• What is required:
If a line in the records below includes the word "will", count it, then give the total and nothing else.

• Data records:
-.-.-

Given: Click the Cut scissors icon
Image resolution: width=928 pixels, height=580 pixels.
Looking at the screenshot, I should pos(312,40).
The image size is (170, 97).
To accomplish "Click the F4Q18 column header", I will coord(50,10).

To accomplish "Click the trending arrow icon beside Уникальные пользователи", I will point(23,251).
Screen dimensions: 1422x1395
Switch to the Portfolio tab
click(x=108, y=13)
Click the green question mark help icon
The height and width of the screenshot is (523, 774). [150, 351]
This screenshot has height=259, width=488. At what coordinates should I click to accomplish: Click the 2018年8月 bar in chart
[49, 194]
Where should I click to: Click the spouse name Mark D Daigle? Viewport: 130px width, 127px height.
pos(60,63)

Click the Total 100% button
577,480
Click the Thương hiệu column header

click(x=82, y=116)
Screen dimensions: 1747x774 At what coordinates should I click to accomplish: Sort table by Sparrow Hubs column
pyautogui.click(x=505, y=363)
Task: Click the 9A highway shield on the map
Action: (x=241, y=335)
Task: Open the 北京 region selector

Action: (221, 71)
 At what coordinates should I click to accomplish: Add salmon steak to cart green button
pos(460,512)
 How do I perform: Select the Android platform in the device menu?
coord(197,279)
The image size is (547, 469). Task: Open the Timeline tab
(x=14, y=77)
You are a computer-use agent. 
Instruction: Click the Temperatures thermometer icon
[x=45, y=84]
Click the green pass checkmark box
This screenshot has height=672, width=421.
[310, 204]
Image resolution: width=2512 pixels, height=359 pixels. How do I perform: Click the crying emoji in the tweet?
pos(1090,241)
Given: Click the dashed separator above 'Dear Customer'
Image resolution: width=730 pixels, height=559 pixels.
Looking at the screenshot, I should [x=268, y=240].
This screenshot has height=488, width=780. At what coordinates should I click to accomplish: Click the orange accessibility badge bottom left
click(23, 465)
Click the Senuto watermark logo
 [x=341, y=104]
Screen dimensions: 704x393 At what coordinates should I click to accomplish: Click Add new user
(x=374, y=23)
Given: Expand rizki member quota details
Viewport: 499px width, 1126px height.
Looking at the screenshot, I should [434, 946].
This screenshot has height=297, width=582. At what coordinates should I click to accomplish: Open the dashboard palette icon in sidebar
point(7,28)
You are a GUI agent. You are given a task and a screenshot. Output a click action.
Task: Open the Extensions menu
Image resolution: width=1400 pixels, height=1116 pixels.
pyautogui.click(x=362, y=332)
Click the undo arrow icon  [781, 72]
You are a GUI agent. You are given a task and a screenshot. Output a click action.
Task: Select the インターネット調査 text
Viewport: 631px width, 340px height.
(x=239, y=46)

-.-.-

• Solution to this task:
2